- [Page excerpt]
%%
You are given a 0-indexed array of positive integers nums. A triplet of three distinct indices (i, j, k) is called a single divisor triplet of nums if nums[i] + nums[j] + nums[k] is divisible by exactly one of nums[i], nums[j], or nums[k].

Return the number of single divisor triplets of nums.

 

Example 1:

Input: nums = [4,6,7,3,2]
Output: 12
Explanation:
The triplets (0, 3, 4), (0, 4, 3), (3, 0, 4), (3, 4, 0), (4, 0, 3), and (4, 3, 0) have the values of [4, 3, 2] (or a permutation of [4, 3, 2]).
4 + 3 + 2 = 9 which is only divisible by 3, so all such triplets are single divisor triplets.
The triplets (0, 2, 3), (0, 3, 2), (2, 0, 3), (2, 3, 0), (3, 0, 2), and (3, 2, 0) have the values of [4, 7, 3] (or a permutation of [4, 7, 3]).
4 + 7 + 3 = 14 which is only divisible by 7, so all such triplets are single divisor triplets.
There are 12 single divisor triplets in total.

Example 2:

Input: nums = [1,2,2]
Output: 6
Explanation:
The triplets (0, 1, 2), (0, 2, 1), (1, 0, 2), (1, 2, 0), (2, 0, 1), and (2, 1, 0) have the values of [1, 2, 2] (or a permutation of [1, 2, 2]).
1 + 2 + 2 = 5 which is only divisible by 1, so all such triplets are single divisor triplets.
There are 6 single divisor triplets in total.

Example 3:

Input: nums = [1,1,1]
Output: 0
Explanation:
There are no single divisor triplets.
Note that (0, 1, 2) is not a single divisor triplet because nums[0] + nums[1] + nums[2] = 3 and 3 is divisible by nums[0], nums[1], and nums[2].
%%
- [Exercise set]
1. How would you say the problem statement's sentence "Return the number of single divisor triplets of nums." in Spanish?
2. Could you repeat the problem statement word for word between "Return the number" and "7, so all such triplets are single divisor triplets.", inclusive?
3. Can you restate the problem statement's paragraph beginning "You are given a 0-indexed array" as a short list, keeping its main facts?

- [Stored data]
%%
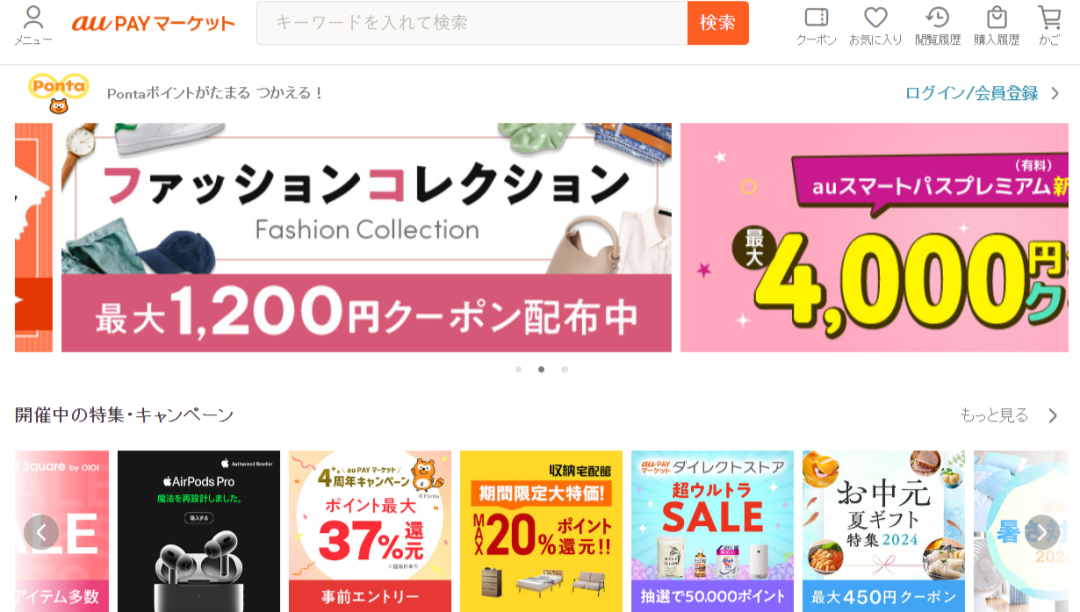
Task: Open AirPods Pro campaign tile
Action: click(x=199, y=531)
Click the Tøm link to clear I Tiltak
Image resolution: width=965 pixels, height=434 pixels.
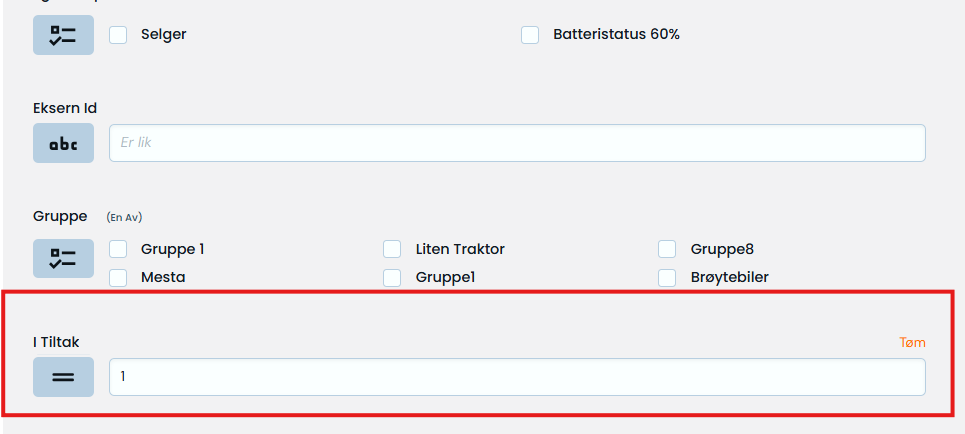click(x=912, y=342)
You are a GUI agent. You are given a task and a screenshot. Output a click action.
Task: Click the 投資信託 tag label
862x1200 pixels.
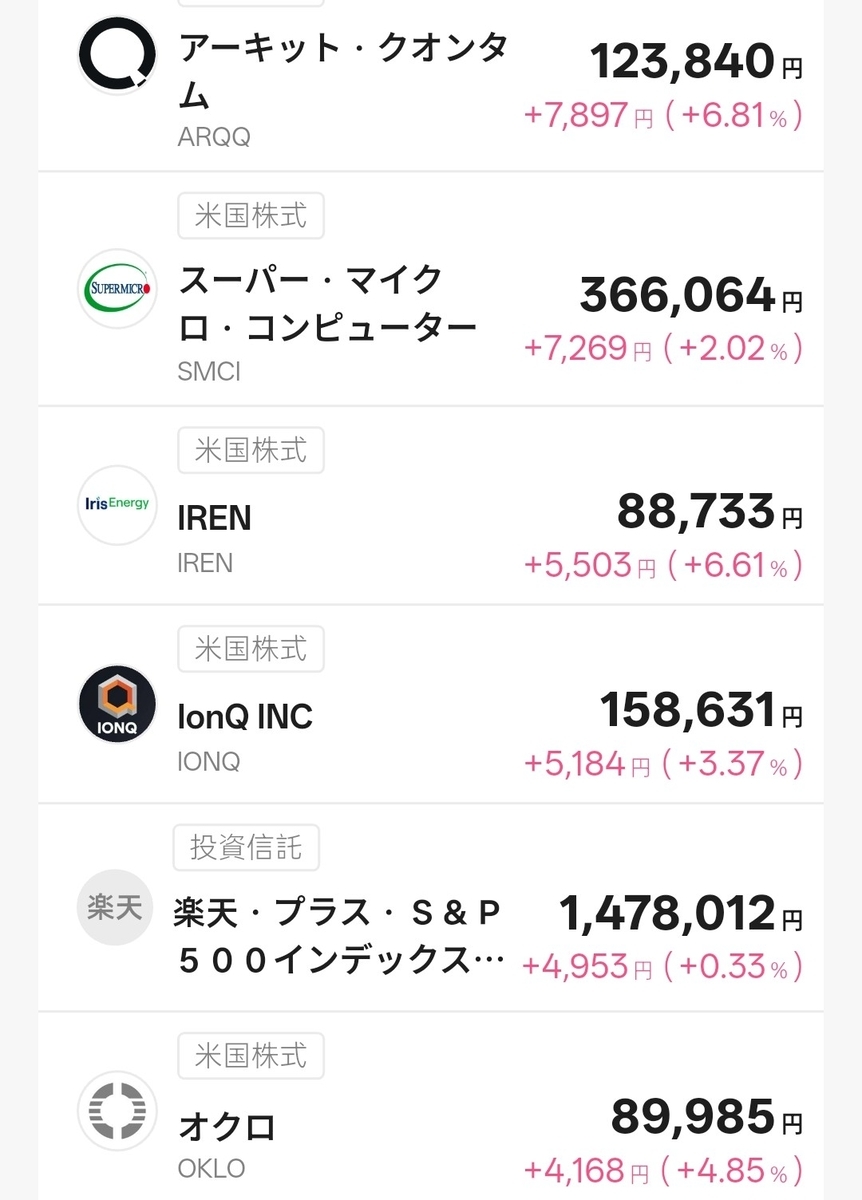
%%
- [Worked solutions]
1. Devuelve el número de tripletes de divisor único de nums.

2.
Return the number of single divisor triplets of nums.

 

Example 1:

Input: nums = [4,6,7,3,2]
Output: 12
Explanation:
The triplets (0, 3, 4), (0, 4, 3), (3, 0, 4), (3, 4, 0), (4, 0, 3), and (4, 3, 0) have the values of [4, 3, 2] (or a permutation of [4, 3, 2]).
4 + 3 + 2 = 9 which is only divisible by 3, so all such triplets are single divisor triplets.
The triplets (0, 2, 3), (0, 3, 2), (2, 0, 3), (2, 3, 0), (3, 0, 2), and (3, 2, 0) have the values of [4, 7, 3] (or a permutation of [4, 7, 3]).
4 + 7 + 3 = 14 which is only divisible by 7, so all such triplets are single divisor triplets.

3.
- Input: a 0-indexed array nums of positive integers.
- A triplet uses three distinct indices (i, j, k).
- It is a single divisor triplet if nums[i] + nums[j] + nums[k] is divisible by exactly one of nums[i], nums[j], or nums[k].